Pour partie, c’est du rap des années 80, cette suite au funk lourd et trépidant de James Brown. Sur « Murder Rap », la musique est remplie de ces beats bruyants et cacophoniques que l’on entendait déjà chez N.W.A., et qui ne sont rien d’autres qu’une extension du son du Bomb Squad. Le brûlot « Freedom Of Speech » rappelle lui aussi Public Enemy par son rap engagé. Le minimaliste « Just Kickin’ Lyrics » a tout l’air d’un égo-trip à l’ancienne. Par ailleurs, les deux rappeurs jouent de leur complémentarité à la manière ludique de la décennie qui s’achève, rappant soudainement en chœur ou finissant les phrases l’un de l’autre, KM.G de sa voix sourde et grave, et Cold 187um avec son timbre plus clair et sa scansion plus énervée. Cependant le futur, subreptice, se fait une place.
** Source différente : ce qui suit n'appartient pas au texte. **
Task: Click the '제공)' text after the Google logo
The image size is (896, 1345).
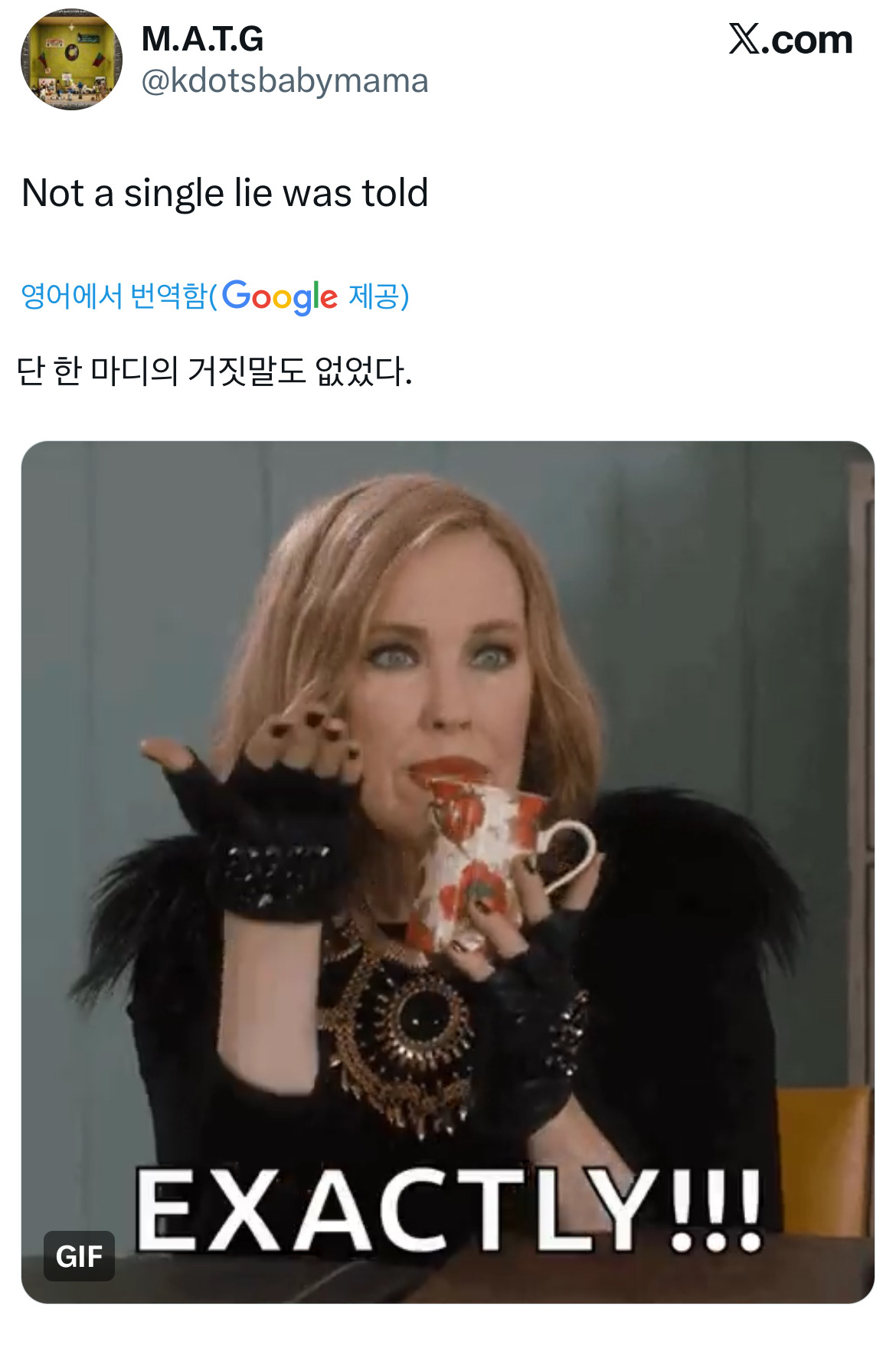Action: 379,296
En plus de leurs saillies violentes, on entend les rappeurs d’Above The Law vanter crânement et tranquillement les délices d’une vie de gangster (« Livin’ Like Hustlers », « Ballin’ « ) et la volupté d’une existence de pimp (« Flow On (Move Me No Mountain) »). Avec eux, la délinquance n’est plus seulement une conséquence des maux de la société : cela devient un art de vivre. Et la musique, pour accompagner le propos, se fait moins trépidante. Elle devient plus mélodique, s’inspirant d’une soul douce ou d’un funk sirupeux, plutôt que de son versant furieux. Elle progresse, même. C’est perceptible sur le très bon posse cut final, « The Last Song », quand N.W.A. vient se joindre à la fête.
D’après Cold 187um, c’est de lui qu’est venue l’idée d’apporter des sons plus suaves à son rap rude. Après tout, Gregory Hutchinson n’est-il pas le neveu de Willie Hutch, le chanteur de la Motown ? Et n’a-t-il pas été formé au jazz ? Il aurait même inventé le terme de « g-funk’. Mais Dr. Dre, qui a peaufiné la production de ce Livin’ Like Hustlers, retiendra bien la leçon, deux ans plus tard, avec l’album nommé d’après un mot d’argot aperçu sur ce même album d’Above The Law : The Chronic.